Copy each line of the records below, from the first through the one that contains "Tap the 7/7/18, 1:12 PM timestamp", exactly as written.

[Opening DATA section]

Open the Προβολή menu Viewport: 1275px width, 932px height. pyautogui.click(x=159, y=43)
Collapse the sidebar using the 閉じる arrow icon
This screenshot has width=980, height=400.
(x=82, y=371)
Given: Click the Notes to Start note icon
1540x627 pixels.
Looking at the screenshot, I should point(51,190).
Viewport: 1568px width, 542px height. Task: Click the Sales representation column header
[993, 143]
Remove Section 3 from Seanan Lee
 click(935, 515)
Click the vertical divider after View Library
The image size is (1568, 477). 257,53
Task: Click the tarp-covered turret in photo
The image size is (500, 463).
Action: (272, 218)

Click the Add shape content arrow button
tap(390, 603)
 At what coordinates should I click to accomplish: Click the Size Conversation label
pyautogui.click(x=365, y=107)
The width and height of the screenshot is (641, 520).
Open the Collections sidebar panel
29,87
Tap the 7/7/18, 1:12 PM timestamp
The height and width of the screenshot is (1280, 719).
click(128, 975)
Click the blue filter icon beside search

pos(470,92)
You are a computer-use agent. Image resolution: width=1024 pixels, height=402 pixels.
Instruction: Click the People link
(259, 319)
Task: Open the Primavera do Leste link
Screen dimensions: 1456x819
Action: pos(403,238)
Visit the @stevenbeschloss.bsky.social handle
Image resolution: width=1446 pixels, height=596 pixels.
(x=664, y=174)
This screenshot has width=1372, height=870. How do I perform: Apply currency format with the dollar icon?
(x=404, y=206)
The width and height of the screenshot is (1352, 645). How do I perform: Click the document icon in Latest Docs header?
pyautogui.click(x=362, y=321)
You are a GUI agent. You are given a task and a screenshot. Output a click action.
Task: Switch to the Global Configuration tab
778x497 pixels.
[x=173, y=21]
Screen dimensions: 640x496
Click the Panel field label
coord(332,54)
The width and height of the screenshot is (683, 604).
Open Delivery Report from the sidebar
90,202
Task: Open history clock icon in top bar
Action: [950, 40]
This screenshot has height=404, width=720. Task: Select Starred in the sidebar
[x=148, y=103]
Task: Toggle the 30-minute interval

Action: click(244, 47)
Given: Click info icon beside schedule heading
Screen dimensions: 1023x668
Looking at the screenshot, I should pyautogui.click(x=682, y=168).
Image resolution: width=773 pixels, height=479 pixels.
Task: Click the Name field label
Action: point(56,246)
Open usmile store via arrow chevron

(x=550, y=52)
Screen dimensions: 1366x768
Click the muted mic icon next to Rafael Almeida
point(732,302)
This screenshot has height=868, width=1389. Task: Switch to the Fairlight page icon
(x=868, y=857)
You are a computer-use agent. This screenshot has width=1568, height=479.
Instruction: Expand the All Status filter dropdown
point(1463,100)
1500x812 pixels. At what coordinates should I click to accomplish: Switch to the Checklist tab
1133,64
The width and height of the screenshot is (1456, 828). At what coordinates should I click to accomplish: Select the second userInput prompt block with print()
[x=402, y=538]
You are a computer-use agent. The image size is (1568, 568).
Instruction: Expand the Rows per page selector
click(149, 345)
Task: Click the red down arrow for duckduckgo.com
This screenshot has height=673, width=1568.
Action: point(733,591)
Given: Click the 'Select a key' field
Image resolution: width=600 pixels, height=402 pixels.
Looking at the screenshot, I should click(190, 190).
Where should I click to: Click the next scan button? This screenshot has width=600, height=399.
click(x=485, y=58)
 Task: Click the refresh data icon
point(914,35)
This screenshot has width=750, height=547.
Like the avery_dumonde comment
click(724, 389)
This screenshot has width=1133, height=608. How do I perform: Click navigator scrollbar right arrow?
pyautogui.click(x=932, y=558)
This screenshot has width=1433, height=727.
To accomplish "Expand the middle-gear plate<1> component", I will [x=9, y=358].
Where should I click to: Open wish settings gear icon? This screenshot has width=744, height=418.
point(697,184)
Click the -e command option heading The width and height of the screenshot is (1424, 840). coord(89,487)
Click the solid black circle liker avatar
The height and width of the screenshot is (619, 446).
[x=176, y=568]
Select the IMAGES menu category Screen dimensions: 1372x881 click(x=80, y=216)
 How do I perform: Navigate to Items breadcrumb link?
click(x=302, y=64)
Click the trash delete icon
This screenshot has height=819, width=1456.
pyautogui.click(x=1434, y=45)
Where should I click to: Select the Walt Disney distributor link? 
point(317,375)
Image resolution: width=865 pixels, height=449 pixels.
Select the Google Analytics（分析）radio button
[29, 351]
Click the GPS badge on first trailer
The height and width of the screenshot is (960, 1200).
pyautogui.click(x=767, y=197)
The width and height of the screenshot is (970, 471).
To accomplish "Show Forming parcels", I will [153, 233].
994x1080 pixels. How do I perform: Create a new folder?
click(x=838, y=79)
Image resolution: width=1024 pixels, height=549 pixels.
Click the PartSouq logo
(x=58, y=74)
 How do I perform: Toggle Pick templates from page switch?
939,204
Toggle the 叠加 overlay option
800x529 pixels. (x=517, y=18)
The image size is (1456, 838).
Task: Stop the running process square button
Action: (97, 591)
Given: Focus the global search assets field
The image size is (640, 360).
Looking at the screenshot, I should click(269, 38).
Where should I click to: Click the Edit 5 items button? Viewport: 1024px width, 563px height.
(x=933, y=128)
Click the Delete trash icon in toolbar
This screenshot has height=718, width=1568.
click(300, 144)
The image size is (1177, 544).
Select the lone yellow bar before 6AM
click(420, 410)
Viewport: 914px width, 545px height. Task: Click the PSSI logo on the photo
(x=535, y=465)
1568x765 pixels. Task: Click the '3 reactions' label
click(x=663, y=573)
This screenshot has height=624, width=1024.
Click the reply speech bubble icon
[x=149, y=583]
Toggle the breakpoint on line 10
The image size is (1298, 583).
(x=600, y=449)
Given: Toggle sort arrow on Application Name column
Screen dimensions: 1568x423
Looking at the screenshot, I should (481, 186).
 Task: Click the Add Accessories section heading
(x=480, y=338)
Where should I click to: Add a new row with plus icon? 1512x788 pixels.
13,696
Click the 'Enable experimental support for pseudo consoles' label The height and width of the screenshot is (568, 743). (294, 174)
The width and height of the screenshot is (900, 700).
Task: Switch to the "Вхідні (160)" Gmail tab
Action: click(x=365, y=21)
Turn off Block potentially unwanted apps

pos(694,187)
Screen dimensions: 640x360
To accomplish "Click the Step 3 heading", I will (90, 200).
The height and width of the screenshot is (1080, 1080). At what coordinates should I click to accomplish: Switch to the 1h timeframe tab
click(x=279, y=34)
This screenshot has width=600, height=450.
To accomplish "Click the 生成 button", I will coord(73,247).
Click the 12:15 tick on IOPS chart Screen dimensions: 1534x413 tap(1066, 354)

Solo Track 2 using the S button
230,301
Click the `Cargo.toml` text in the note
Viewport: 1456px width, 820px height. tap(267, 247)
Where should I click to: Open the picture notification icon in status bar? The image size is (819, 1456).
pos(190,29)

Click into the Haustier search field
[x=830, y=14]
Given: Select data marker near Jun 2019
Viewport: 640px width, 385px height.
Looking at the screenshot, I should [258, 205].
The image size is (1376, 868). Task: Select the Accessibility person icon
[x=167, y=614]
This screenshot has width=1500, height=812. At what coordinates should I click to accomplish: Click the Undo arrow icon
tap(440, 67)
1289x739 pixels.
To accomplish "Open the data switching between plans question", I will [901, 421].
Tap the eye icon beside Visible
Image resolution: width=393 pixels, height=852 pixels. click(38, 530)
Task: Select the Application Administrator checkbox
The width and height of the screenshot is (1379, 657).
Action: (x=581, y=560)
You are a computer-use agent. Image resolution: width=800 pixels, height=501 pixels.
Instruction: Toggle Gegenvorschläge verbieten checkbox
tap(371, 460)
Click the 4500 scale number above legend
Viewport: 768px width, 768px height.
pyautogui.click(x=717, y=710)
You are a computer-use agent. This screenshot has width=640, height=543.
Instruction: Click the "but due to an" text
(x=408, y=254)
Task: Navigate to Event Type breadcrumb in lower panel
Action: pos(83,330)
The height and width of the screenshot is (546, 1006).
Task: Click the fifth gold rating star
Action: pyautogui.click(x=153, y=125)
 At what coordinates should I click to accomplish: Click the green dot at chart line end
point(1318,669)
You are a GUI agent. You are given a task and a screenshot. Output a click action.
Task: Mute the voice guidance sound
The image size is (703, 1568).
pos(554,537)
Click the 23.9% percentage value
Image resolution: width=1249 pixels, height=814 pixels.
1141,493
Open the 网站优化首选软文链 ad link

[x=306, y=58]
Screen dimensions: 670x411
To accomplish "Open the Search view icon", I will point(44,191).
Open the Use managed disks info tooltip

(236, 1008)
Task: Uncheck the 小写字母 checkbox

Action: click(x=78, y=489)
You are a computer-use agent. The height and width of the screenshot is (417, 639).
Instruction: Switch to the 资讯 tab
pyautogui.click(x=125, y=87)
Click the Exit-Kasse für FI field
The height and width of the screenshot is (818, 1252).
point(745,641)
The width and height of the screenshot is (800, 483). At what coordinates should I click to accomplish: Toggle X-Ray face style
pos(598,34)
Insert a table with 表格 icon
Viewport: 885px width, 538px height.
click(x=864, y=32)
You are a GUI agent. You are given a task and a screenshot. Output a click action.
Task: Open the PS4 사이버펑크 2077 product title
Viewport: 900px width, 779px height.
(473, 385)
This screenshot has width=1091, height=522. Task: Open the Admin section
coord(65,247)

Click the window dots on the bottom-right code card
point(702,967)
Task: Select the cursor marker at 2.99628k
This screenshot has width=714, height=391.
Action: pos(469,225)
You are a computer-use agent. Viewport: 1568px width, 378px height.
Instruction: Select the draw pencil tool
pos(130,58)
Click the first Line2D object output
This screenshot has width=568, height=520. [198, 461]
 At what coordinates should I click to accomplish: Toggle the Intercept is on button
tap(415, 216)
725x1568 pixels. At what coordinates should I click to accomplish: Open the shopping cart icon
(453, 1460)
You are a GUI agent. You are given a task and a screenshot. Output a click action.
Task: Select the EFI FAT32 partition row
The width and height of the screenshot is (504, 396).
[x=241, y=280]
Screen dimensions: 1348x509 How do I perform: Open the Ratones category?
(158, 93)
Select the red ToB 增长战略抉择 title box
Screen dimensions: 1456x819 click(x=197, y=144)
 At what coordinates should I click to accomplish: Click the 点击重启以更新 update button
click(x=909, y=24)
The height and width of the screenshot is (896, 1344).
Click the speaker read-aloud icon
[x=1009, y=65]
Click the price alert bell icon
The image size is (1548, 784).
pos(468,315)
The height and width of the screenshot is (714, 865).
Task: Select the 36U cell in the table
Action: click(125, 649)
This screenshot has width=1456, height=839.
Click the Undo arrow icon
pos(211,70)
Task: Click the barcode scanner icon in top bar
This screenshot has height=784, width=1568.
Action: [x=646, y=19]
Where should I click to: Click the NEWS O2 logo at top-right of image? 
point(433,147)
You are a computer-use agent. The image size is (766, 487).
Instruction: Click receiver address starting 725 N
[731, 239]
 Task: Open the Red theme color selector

[Closing DATA section]

_ANSWER BELOW_
Open the Προβολή menu Viewport: 1275px width, 932px height. pyautogui.click(x=159, y=43)
Collapse the sidebar using the 閉じる arrow icon
This screenshot has width=980, height=400.
(x=82, y=371)
Given: Click the Notes to Start note icon
1540x627 pixels.
Looking at the screenshot, I should point(51,190).
Viewport: 1568px width, 542px height. Task: Click the Sales representation column header
[993, 143]
Remove Section 3 from Seanan Lee
 click(935, 515)
Click the vertical divider after View Library
The image size is (1568, 477). 257,53
Task: Click the tarp-covered turret in photo
The image size is (500, 463).
Action: (272, 218)

Click the Add shape content arrow button
tap(390, 603)
 At what coordinates should I click to accomplish: Click the Size Conversation label
pyautogui.click(x=365, y=107)
The width and height of the screenshot is (641, 520).
Open the Collections sidebar panel
29,87
Tap the 7/7/18, 1:12 PM timestamp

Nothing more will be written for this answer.